Pickford alongside her future husband, actor-producer Douglas Fairbanks, founded Pickford–Fairbanks Studios and United Artists, and was one of the 36 founders of the Academy of Motion Picture Arts and Sciences. Pickford is considered to be one of the most recognisable women in history. Known as "America's Sweetheart" during the silent film era, she is named on the list of the AFI's 100 Years...100 Stars as the 24th-top female star from the Classical Hollywood Cinema era and the "girl with the curls."
Pickford was one of the Canadian pioneers in early Hollywood and a significant figure in the development of film acting. She was one of the earliest stars to be billed under her own name, and was one of the most popular actresses of the 1910s and 1920s, earning the nickname "Queen of the Movies." She is credited with having defined the ingénue type in cinema.

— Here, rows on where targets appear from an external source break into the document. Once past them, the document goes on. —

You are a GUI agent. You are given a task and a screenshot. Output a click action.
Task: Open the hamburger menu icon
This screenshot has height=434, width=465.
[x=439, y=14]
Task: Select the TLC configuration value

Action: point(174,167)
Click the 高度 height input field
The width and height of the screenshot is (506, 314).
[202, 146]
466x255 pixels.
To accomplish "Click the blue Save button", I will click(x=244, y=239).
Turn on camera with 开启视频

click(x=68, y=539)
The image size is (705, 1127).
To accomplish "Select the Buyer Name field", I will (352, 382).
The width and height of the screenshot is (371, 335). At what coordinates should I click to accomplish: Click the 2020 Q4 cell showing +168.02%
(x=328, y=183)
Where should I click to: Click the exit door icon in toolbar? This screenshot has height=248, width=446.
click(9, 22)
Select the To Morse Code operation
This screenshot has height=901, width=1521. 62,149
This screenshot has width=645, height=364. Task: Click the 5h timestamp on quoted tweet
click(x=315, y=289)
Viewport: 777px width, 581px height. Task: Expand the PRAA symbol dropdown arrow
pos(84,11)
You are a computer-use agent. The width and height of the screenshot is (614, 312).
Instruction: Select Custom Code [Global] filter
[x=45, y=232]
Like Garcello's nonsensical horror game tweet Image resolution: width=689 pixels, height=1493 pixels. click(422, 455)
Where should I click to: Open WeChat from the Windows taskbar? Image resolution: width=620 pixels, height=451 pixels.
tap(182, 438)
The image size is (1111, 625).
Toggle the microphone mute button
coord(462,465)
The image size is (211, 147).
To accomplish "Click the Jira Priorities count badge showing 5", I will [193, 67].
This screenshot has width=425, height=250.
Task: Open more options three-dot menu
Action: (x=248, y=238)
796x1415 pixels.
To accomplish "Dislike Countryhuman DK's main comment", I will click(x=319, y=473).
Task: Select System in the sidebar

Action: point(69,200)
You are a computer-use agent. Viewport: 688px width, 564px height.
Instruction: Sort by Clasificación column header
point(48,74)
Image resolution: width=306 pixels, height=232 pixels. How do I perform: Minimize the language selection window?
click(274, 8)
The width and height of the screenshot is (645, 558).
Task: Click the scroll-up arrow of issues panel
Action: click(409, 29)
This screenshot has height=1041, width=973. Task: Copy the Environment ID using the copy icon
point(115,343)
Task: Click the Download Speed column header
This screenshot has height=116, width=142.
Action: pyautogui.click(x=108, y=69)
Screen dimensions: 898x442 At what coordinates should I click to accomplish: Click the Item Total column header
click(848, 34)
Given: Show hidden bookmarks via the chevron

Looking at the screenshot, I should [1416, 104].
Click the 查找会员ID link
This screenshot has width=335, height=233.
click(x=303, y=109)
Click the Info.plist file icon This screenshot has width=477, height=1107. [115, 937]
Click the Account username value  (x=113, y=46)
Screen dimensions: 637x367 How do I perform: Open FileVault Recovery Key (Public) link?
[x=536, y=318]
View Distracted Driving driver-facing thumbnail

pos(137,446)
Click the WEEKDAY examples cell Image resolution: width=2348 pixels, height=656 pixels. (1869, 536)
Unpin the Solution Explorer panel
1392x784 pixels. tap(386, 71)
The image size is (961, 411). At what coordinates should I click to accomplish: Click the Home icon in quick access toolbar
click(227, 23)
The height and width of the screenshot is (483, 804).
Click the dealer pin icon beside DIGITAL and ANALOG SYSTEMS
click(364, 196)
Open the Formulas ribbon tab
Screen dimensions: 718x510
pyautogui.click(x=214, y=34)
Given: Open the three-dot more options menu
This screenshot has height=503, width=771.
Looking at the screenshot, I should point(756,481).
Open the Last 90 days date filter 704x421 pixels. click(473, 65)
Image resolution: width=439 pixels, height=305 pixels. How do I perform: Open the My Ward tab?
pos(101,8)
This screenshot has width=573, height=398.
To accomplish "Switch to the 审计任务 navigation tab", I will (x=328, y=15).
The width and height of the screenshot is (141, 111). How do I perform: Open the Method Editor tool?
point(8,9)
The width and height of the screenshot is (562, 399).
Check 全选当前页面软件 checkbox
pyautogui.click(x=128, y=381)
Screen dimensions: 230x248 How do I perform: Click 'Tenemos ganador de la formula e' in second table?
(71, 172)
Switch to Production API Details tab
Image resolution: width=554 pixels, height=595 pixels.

She was awarded the second Academy Award for Best Actress for her first sound film role in Coquette (1929). By the late 1920s, Pickford's career went into decline. She received an Academy Honorary Award in 1976 in consideration of her contributions to American cinema.
From Wikipedia
David Powell (December 17, 1883 in Glasgow, Scotland – April
16, 1925 in New York City, New York) was a Scottish-born stage and later film
actor of the silent era. In his twenties Powell appeared in stage companies of
Sir Herbert Beerbohm Tree, Ellen Terry and Johnston Forbes-Robertson. In 1907
he appeared with Terry on Broadway in the first American presentation of Shaw's
Captain Brassbound's Conversion.
In 1912 Powell started his film career in one to three reel
shorts. At the beginning of the 1920s he starred in several Paramount-produced
English films. Extant films that feature Powell are The Dawn of A Tomorrow
(1916), Less Than Dust (1916), Idols of Clay (1920), The Virtuous Liar (1924),
The Green Goddess (1923 version), and The Average Woman (1924).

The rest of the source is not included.